Garage Conversions – Safety and Value Issues for Real Estate


Occasionally a garage conversion will be carefully done so that the exterior of the conversion closely matches and harmonizes with the rest of the home. The only giveaway is the presence of the driveway leading right up to the home. The quality conversion interior will be on par with the rest of the home, be adequately insulated, heated and cooled and will feature adequate windows and an exterior door to allow natural light, access and ventilation. By contrast, the cheap conversion will have few or none of these amenities.

Safety is a prime concern due to the possibility of fire. A garage conversion with no windows or exterior doors is a fire hazard since anyone caught in that area when a fire blocks their way into the rest of the home can be killed.
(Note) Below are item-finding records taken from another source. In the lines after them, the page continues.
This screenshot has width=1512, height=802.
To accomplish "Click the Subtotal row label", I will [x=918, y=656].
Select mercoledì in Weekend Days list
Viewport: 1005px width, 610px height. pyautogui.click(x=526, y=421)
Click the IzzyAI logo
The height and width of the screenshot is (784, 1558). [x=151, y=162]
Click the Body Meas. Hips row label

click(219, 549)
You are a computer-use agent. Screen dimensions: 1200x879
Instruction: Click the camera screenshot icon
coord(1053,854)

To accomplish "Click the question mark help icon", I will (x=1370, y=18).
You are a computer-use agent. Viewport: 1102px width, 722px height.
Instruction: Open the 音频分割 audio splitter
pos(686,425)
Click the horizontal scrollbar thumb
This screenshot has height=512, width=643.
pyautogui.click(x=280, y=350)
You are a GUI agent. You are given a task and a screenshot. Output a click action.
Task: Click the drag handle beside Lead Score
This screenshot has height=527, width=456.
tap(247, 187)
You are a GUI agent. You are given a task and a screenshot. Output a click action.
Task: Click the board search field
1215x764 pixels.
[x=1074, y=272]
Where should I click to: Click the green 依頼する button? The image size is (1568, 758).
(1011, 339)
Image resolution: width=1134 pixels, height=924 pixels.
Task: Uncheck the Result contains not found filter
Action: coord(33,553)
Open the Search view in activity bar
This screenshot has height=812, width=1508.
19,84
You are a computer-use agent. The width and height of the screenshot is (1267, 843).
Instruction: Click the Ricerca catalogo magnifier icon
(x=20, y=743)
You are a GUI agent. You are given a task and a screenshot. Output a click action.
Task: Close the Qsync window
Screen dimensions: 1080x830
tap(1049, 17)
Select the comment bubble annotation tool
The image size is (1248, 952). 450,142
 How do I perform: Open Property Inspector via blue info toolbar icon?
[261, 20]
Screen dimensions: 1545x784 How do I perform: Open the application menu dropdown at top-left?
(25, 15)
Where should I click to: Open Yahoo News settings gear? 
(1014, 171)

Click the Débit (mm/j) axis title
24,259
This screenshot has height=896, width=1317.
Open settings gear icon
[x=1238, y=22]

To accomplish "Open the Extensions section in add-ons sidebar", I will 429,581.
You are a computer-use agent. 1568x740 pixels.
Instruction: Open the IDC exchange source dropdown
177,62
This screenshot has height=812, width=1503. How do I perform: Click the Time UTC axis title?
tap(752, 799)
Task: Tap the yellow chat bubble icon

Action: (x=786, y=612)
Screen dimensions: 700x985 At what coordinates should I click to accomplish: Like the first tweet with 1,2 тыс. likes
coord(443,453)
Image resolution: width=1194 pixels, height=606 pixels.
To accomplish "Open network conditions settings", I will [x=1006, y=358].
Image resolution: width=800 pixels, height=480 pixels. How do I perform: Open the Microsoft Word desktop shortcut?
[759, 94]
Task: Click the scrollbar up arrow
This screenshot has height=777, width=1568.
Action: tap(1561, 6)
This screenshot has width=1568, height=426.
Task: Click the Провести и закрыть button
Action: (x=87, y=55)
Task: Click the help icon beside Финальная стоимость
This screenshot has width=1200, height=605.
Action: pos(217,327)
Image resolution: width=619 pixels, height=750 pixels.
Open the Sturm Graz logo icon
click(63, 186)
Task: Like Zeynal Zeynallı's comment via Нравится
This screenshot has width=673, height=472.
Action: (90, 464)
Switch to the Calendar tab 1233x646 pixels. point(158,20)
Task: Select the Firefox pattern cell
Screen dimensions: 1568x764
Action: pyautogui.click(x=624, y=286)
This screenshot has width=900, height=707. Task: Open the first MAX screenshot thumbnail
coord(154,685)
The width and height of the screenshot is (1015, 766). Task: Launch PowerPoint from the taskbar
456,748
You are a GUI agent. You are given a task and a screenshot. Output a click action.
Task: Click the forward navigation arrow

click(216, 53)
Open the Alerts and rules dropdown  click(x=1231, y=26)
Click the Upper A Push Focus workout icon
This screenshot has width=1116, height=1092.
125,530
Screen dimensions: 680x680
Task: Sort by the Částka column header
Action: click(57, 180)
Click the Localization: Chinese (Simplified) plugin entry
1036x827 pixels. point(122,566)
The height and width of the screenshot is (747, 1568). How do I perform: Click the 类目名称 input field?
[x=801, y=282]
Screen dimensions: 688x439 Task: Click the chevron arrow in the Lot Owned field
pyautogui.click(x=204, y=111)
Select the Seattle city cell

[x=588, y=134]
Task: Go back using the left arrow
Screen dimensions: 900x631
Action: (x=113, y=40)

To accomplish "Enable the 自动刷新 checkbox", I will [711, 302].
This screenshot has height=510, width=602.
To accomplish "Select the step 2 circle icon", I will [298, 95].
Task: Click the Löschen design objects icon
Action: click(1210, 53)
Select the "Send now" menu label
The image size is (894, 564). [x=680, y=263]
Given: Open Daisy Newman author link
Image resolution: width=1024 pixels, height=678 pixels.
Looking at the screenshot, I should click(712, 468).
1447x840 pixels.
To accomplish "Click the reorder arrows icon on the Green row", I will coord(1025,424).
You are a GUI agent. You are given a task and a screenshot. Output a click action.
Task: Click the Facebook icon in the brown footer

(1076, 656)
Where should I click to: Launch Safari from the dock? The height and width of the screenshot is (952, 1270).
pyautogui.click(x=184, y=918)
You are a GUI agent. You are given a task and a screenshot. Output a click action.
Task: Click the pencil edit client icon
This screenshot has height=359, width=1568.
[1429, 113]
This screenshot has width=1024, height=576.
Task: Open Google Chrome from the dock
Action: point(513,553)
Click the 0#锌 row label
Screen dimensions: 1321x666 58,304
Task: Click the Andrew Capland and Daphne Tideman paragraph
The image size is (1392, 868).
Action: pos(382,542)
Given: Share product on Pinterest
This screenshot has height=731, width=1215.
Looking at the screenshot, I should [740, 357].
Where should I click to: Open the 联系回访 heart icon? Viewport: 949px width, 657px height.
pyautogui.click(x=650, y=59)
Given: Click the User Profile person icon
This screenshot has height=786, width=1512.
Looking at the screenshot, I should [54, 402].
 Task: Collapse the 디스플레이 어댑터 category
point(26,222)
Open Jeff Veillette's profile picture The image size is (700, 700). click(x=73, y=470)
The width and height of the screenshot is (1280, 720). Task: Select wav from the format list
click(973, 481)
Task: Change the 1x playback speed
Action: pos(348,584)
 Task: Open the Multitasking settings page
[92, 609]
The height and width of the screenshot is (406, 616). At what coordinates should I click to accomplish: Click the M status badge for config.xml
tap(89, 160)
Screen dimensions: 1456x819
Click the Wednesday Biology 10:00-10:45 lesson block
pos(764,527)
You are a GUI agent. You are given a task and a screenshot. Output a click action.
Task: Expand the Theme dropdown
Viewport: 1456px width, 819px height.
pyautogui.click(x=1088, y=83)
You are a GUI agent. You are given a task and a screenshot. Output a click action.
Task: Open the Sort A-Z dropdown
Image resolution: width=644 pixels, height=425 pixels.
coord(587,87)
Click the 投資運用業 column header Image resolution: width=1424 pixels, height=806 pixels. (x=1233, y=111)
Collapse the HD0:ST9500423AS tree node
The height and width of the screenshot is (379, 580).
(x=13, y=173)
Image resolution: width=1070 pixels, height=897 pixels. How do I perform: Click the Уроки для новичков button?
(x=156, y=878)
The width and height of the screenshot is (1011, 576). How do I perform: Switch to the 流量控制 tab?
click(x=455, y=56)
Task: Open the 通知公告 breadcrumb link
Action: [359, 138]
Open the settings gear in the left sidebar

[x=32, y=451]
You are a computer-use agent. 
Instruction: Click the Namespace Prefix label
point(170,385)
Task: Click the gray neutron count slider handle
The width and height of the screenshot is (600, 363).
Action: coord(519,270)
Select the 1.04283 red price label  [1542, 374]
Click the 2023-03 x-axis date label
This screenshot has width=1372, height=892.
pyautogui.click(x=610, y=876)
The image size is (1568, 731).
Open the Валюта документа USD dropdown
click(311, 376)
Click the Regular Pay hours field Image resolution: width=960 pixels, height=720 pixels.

And since garages are very often adjacent to the kitchen where most fires begin, the potential for disaster is very real and every second counts. Each room in a home must have a way to escape a fire. At a minimum, there must be a window that can be easily opened and is large enough for an adult to slip through in a hurry. A door opening to the exterior is a prudent addition.

An additional consideration is the quality of wiring and the type of heating in the garage conversion. Faulty wiring and/or unsafe use of appliances can start a fire. Free-standing unvented “space” heaters pose a threat from carbon monoxide poisoning.

A garage conversion creates a lack of covered parking space and usually results in decreased storage space. Only when the site is large enough, and building setback lines do not interfere, can additional covered parking be physically and legally provided.

Value Considerations Stemming from the Above

It stands to reason that a good quality garage conversion will bring more value to a home than a cheap one will. The very cheap conversion where the overhead doors have been blocked off and some inexpensive floor coverings added is probably best converted back to garage space, since the cost should be minimal to once again offer a garage. This minimal restoration cost can be offered as a price concession if the owner is unwilling to make the restoration prior to closing. But even the good quality conversion poses the problem of a lack of covered parking if a separate garage structure or at least a carport is not present. The owner and agent should anticipate a reduction in value for this factor. How much reduction to expect is a matter of patient research.

A garage conversion should always be inspected carefully by a qualified real estate inspector, and this will normally be included as part of the whole-house inspection process. In Texas, such inspectors are required to be state licensed. Such an inspection should reveal health, safety or structural problems and the cost to do the repairs can also be offered as a price concession unless they become a lender requirement as a condition of making the loan.